41While all three arguments were considered, I gave the most weight to the second argument. The complete lack of reference to any psychological complaints, in the CNRs of all the applicant’s treating physicians, after the first few days post-accident, is of paramount consideration. In particular, the extensive intake interview by Dr. Thillaivasan on November 22, 2023, afforded the applicant every opportunity to enumerate any and all accident-related injuries. The fact that she chose not to do so would suggest that whatever accident-related psychological complaints she might have had, in the months following the accident, had resolved themselves by the date of the interview. Accordingly, I agree with the respondent that the diagnoses in the s. 25 psychological report are not supported by the objective medical record.
42For the reasons outlined above, I find the applicant has not met her onus to prove she should be removed from the MIG due to psychological injury.
Is the applicant entitled to the treatment plans in dispute?
43The applicant is not entitled to the treatment plans in dispute.
44As I have found that the applicant continues to be held within the MIG, it is not necessary for me to determine whether the treatment plans in dispute are reasonable and necessary.
Award
45I find the respondent is not liable to pay an award.
46The applicant seeks an award under section 10 of Regulation 664. Under section 10, the Tribunal may grant an award of up to 50 per cent of the total benefits payable if it finds that an insurer unreasonably withheld or delayed the payment of benefits. The Tribunal has determined that an award is justified where the delay or withholding of benefits by the insurer is unreasonable conduct, meaning “behaviour which is excessive, imprudent, stubborn, inflexible, unyielding or immoderate.” The onus is on the applicant to prove, on a balance of probabilities, that the respondent’s conduct meets this test.
47The applicant has supplied me with no specific reference to an unreasonable act performed by the respondent in this matter. On the contrary, the respondent has, in the course of denying each of the treatment plans under dispute, provided specific reasons and/or requested additional information in order to effectively and fairly adjudicate the applicant’s claims.

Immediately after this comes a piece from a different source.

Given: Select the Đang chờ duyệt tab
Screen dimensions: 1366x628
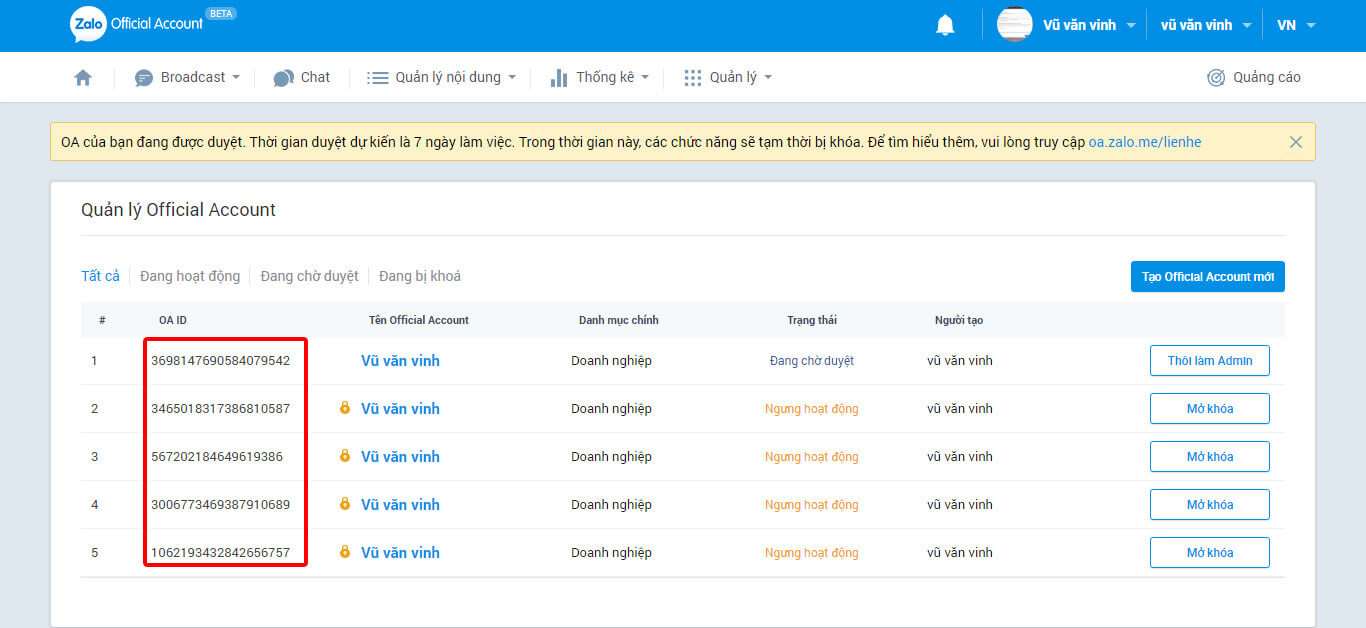Looking at the screenshot, I should tap(309, 276).
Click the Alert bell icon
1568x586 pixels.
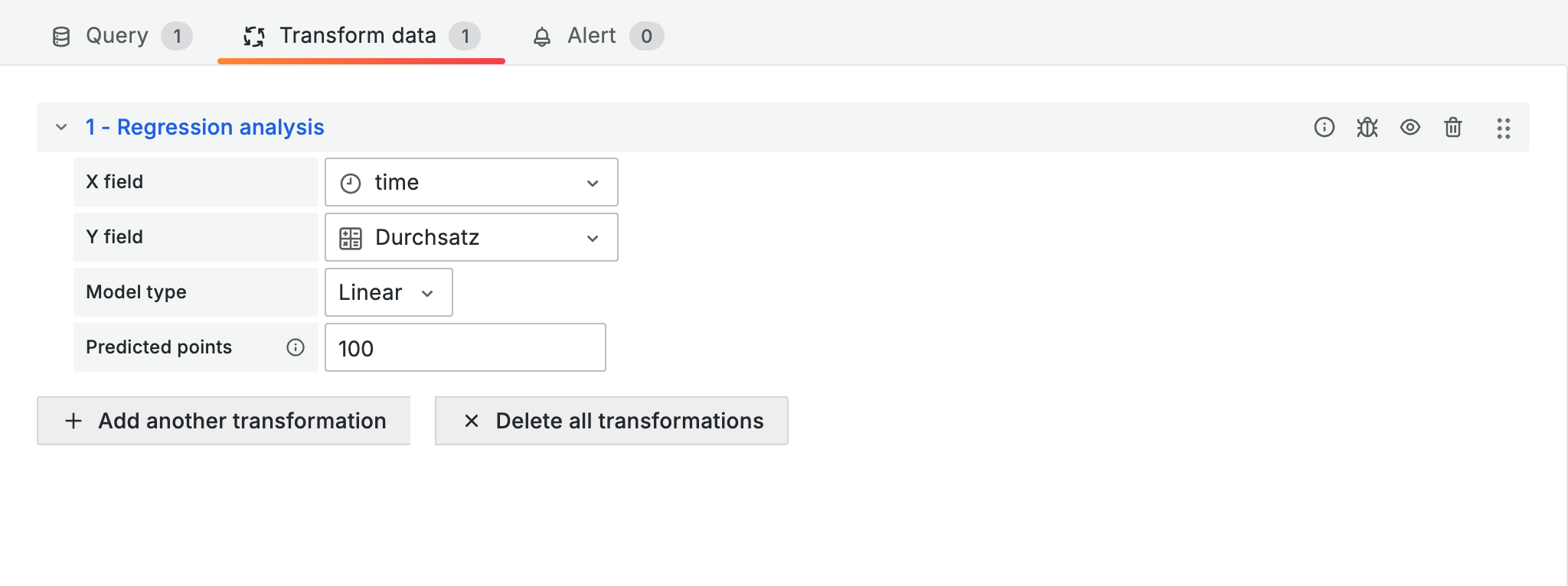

48It is worth noting that the applicant, herself, suggested that an award would be payable only if the Tribunal were to find in favour of her claim for one or more of the treatment plans in dispute. Given that I have found that the applicant is to be held within the MIG and the treatment plans are, therefore, denied, it follows that the applicant would not be entitled to a special award.
49I find the applicant has not shown that the respondent’s conduct was unreasonable and, accordingly, I find that there is no basis for ordering an award under s. 10 of Reg. 664.
Interest
50Interest applies on the payment of any overdue benefits pursuant to s. 51 of the Schedule. As no benefits are overdue, the applicant is not entitled to interest.
ORDER
51The Tribunal orders:
i. The applicant’s injuries are minor as defined by the Schedule and her treatment should be held within the MIG.
ii. As the applicant is held within the MIG, it is not necessary to consider if the treatment plans in dispute are reasonable and necessary.
iii. The applicant is not entitled to an award.
iv. The applicant is not entitled to interest as there are no payments overdue for the benefits claimed.